Goodnight, John-boy: Epilogue
When Giles had died after the power drill went through his head, Tristan hadn't been satisfied with the verdict of accidental death. Then his sister-in-law and nephew disappeared overnight.
Welcome to the final instalment of Book Two of my dark comedy thriller series, Read Em And Weep!
If you’re new to the Read Em And Weep series, start with Book One: Serial Killer.
I hope you’ve enjoyed the ride, I do plan on completing the series - in fact I have Book Three: The Grim Reader, already worked out. I just have to find the time to write it!

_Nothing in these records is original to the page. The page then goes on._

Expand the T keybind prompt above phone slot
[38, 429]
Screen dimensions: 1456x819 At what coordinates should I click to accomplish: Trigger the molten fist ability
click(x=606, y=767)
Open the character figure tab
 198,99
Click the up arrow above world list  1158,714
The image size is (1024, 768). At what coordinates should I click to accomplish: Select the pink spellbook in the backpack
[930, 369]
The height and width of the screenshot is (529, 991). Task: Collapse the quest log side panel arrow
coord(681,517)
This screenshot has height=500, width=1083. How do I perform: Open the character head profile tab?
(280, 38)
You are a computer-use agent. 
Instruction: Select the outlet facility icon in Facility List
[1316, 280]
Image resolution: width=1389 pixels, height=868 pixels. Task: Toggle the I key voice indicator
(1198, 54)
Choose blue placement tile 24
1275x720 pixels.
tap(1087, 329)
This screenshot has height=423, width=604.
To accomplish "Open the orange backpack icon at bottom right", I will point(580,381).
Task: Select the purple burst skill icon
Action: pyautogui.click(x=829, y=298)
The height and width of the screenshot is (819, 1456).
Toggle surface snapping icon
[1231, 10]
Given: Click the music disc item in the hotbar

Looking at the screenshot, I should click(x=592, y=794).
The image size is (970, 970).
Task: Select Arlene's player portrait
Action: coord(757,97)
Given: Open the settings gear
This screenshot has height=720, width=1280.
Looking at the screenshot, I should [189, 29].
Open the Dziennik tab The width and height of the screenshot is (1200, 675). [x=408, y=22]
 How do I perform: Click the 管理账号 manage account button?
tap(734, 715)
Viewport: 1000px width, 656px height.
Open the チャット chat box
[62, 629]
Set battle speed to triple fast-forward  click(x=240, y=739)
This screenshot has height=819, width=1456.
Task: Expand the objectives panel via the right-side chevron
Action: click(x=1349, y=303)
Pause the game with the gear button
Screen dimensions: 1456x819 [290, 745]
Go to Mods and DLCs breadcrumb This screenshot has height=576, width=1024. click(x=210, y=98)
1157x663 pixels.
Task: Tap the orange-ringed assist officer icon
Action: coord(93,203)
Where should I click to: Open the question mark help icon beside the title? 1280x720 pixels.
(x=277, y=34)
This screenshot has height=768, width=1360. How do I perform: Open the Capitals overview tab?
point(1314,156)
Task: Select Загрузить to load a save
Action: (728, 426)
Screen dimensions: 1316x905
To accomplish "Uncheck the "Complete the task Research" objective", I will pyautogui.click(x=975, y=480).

Next week starts the serialisation of Psychokiller, the comicstrip I wrote with Tony Skinner, drawn by Dave Kendall, for the comic Toxic!
You don’t want to miss it!
Tristan followed the path of chivalry and courtly love. The true path, not the one that knights pretended to follow. Tristan knew that was just to fool the peasants. Chivalry, honesty, truth, honour and gallantry were qualities knights supposedly stood for, but it was a pretence; part of their carefully constructed armour.
He knew they stood for the exact opposite.
Knights had always lived by looting the poor and raping and abusing women. And he certainly had.
His father had explained to him who knights really were. Then and now. The only thing that the romantic version and the reality of knighthood had in common was their superiority over the peasants, who looked up to them and actually believed they were a force for good.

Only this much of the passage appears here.